In the eight Tour de France editions since then, however, the Spanish have only won five stages, three of those coming in 2015, where the average age of their winners was 35.7.

In other words, that Spanish era of dominance came to an end, although the ever-young Alejandro Valverde (who won stage 17 to Peyragudes in 2012 at the age of 32) is still around.

2016 saw Ion Izagirre win the penultimate stage to Paris (Morzine), while Omar Fraile is the only other Spanish rider to win a stage in 2018. 2019 and 2020 have registered blanks for the Spanish riders.
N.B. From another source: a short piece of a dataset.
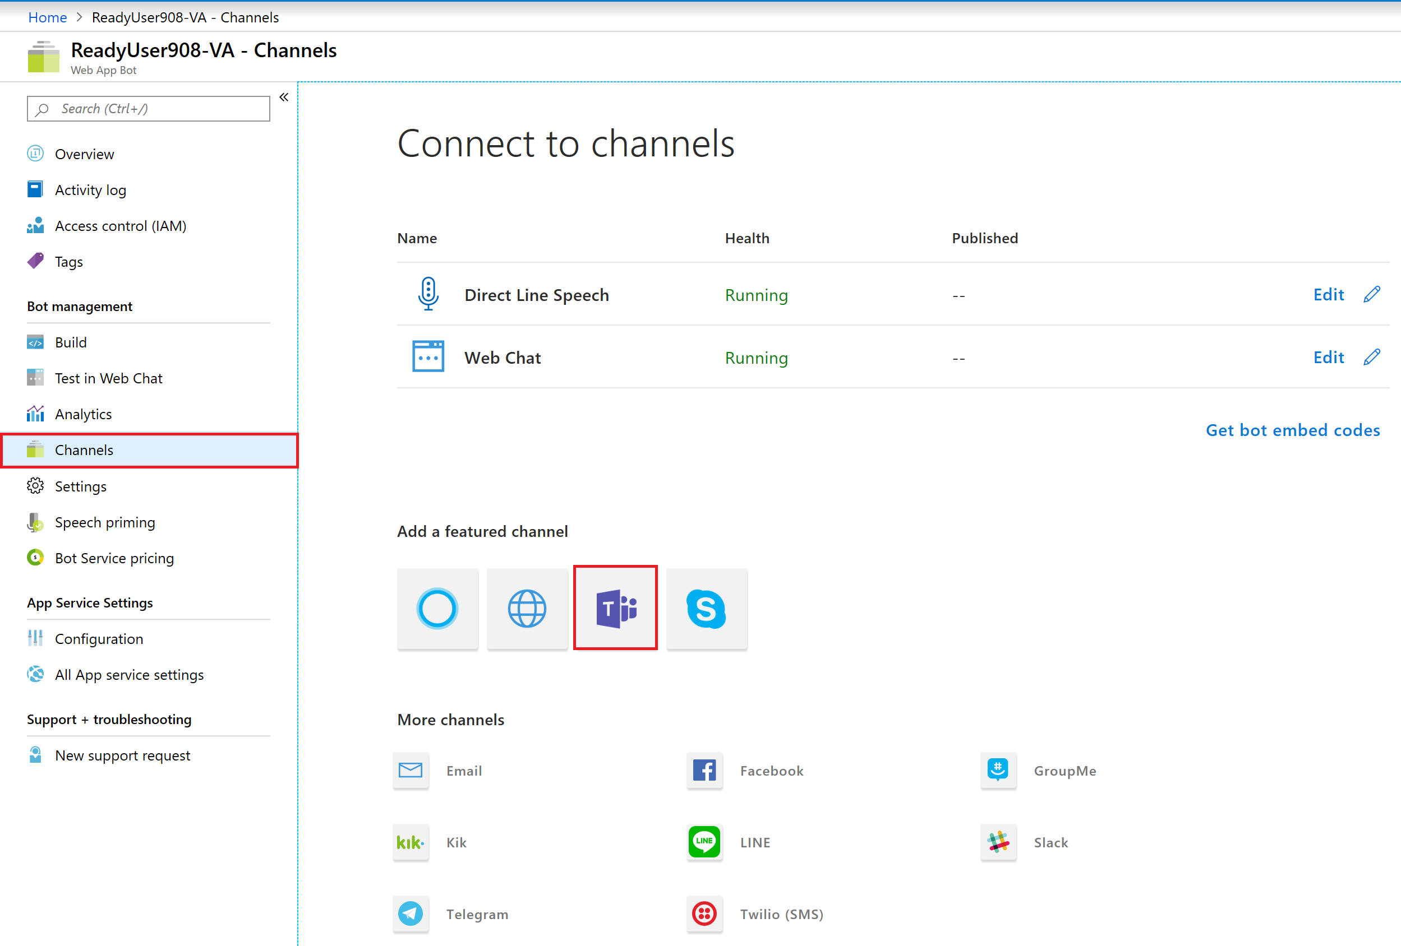Viewport: 1401px width, 946px height.
Task: Click the Build menu item
Action: (69, 341)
After last winning in 2009, the Danes have had a very quiet period before picking up a victory in 2018 (Magnus Cort Nielsen) and two last year, thanks to Soren Kragh Andersen.

Poland could also be described as newcomers – registering their first victory in 1993 – they then went 20 years before Rafal Majka won two stages in 2014, and his third in 2015.

Maciej Bodnar won another or Poland in 2017 in Marseille, an individual time trial, and former world champion, Michal Kwiatkowski in last year’s 18th stage.

Portuguese riders registered two victories in 1969 and another six between 1973 and 1989. Like Poland, that was followed by 20 years of no Portuguese stage winners in France.

Sergio Paulinho broke that duck in 2010 before former world champion Rui Costa won his first in 2011 and added two more in 2013 – all of which were classified as mountain stages.

Tour de France 2021

So what does all this information mean for the upcoming Tour de France that starts on June 26th?

In the first place, watch out for young talent again – last year’s edition had eight stage wins go to riders aged 25 years or younger win stages; three stages went to riders aged 30 and over.

The one rider everyone will be looking forward to watching in his first Tour de France is Mathieu van der Poel (26).

He was the winner of the Tour of Flanders last year, second in that same race this year, winner of Strade Bianche in 2021, and some sensational efforts in both Belgium (Kuurne-Brussel-Kuurne and E3 Harelbeke), two-stage wins in Tirreno-Adriatico and another two stages in the Tour of Switzerland.

He noted on Sunday, six days before the start of the Tour in Brest, that he simply had ‘an off day as he climbed of his bike and failed to finish the Dutch Road Race Championships.

However, he recently said in an interview that one of his goals this year is to wear the yellow jersey, something his maternal grandfather Raymond Poulidor wasn’t able to achieve during his career.

And when the younger of the van der Poel brothers sets a goal, it’s hard to stop him.

His main adversary both in the field and the road of late, van Aert, became Belgian road race champion for the first time, and that after surgery to remove his appendix and losing one of his closest friends to cancer.

Van Aert also became the first Belgian to be crowned national champion in both the field and on the road; he will be the first rider since Yves Lampaert to wear the Belgian tricolour at the Tour in 2018.

Throw into the mix Julian Alaphilippe, who will be the first Frenchman to wear the rainbow jersey donned by the World Champion at the Tour de France since Laurent Brochard in 1998.